> [Work to complete]:
Copy out every line of the material from the line containing "1157x563 pixels. Task: Open" down to the line containing "Click RFBA column", both of those lines included.

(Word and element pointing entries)
***

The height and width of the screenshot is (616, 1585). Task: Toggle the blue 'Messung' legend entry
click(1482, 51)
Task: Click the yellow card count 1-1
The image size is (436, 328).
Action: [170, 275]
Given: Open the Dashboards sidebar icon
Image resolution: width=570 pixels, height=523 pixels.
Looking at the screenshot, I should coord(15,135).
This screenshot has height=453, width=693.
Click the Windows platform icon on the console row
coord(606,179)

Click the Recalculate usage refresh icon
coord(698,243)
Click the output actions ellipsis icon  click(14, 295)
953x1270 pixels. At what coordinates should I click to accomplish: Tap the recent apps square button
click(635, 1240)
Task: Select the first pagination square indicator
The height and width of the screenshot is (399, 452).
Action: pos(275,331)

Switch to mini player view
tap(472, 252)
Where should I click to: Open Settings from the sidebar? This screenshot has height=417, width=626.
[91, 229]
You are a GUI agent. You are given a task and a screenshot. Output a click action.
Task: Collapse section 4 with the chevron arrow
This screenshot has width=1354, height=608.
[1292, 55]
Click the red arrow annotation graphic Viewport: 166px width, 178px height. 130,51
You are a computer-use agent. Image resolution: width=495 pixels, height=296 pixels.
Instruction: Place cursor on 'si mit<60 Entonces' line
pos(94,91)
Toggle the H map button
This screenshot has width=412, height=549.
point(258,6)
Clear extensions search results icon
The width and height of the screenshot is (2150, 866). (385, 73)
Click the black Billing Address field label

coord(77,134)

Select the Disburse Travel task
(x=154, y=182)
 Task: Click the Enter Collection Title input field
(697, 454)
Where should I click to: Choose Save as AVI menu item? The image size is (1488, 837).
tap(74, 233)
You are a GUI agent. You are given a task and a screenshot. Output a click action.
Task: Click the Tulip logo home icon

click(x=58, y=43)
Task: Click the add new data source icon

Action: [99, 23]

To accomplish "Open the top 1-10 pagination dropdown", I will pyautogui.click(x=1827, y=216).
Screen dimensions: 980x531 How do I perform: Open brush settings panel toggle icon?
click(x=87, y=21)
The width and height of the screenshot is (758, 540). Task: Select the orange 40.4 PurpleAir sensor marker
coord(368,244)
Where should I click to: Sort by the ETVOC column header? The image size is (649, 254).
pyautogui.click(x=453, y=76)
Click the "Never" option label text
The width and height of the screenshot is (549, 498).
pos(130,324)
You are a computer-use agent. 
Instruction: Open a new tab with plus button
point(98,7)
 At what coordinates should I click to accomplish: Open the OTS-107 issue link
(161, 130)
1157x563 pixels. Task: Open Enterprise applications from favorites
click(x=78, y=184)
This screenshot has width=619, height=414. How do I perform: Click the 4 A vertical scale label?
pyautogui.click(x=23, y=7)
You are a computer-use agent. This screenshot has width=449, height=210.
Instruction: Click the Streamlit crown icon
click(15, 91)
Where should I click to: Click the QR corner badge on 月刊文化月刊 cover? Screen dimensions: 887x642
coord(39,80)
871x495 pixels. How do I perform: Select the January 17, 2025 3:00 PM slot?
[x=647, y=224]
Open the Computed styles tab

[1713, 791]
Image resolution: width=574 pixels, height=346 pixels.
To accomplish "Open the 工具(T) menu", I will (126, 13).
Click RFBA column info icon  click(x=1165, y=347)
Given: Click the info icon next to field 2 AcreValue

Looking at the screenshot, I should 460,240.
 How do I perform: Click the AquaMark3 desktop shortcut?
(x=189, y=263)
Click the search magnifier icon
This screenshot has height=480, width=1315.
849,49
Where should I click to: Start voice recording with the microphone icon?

***

> [Exercise result]:
1157x563 pixels. Task: Open Enterprise applications from favorites
click(x=78, y=184)
This screenshot has width=619, height=414. How do I perform: Click the 4 A vertical scale label?
pyautogui.click(x=23, y=7)
You are a computer-use agent. This screenshot has width=449, height=210.
Instruction: Click the Streamlit crown icon
click(15, 91)
Where should I click to: Click the QR corner badge on 月刊文化月刊 cover? Screen dimensions: 887x642
coord(39,80)
871x495 pixels. How do I perform: Select the January 17, 2025 3:00 PM slot?
[x=647, y=224]
Open the Computed styles tab

[1713, 791]
Image resolution: width=574 pixels, height=346 pixels.
To accomplish "Open the 工具(T) menu", I will (126, 13).
Click RFBA column info icon  click(x=1165, y=347)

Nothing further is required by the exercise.